Michael gives me such a knowing grin, I have to look away before Mom sees me blushing. “Hi, Julie. Long time no see.”
“I meant to return your calls,” I gush, putting down the bag of tuna fish, instant salad, toilet paper, and a large bar of extra-dark chocolate. “It’s just . . . I’ve been busy.”
In fact, Michael has called me every day since our lobster date and I’ve been too chicken to talk. I blame Liza for spooking me into worrying that I’ll let something slip about my mammogram if I connect with him in a weak moment—which has raised problems because, lately, my moments have been nothing but weak.
“Michael stopped by to fix the front railing. Isn’t that nice?” Mom says, shading her eyes to look at a flock of robins. “Guess he was by here the other night and noticed it was loose. Too bad Frank and I weren’t around when you stopped by. Or Em.” Then she clears her throat.
Okay, what’s that with the clearing of the throat?
“Your mother and I have been sitting here catching up on old times, haven’t we, Betty?” he says with a wink. “She’s been telling me everything I should do with my life. Must be a Mueller woman trait.”
I’ll ignore that.
“Lord, how he’s grown. I’m so proud of you.” Like a mother, she rubs his back in wide circles. “Seems like you’re getting a bit of a curvature there, Michael. Is your chair at work okay?”

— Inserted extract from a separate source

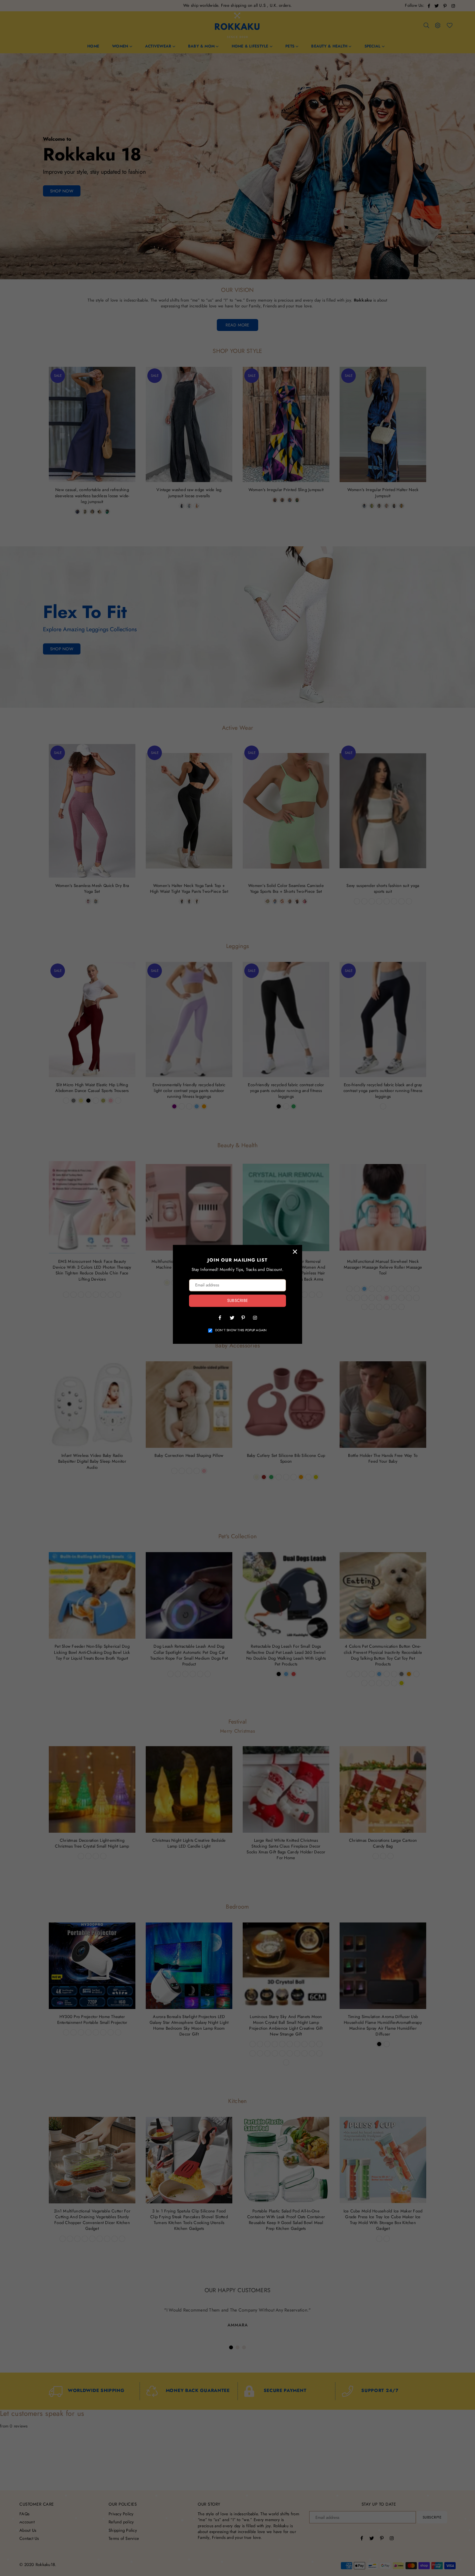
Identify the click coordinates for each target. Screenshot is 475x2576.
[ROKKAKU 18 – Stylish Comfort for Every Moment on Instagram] (255, 1317)
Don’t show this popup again (241, 1330)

“It’s fine,” he says, laughing. “Next, you’re probably going to tell me to sit up straight and eat my vegetables.”
Mom says, “Did cross my mind.”
Picking up the bag, I announce that, “I’d love to stick around, but I’ve got ice cream. Better get going.”
“Here, let me get that,” he says, coming down the stairs for my groceries. “I’ll carry them up for you.”
And before I can object, the bag’s in his arms and Michael’s taking the stairs to my apartment two at a time, leaving me to face Mom.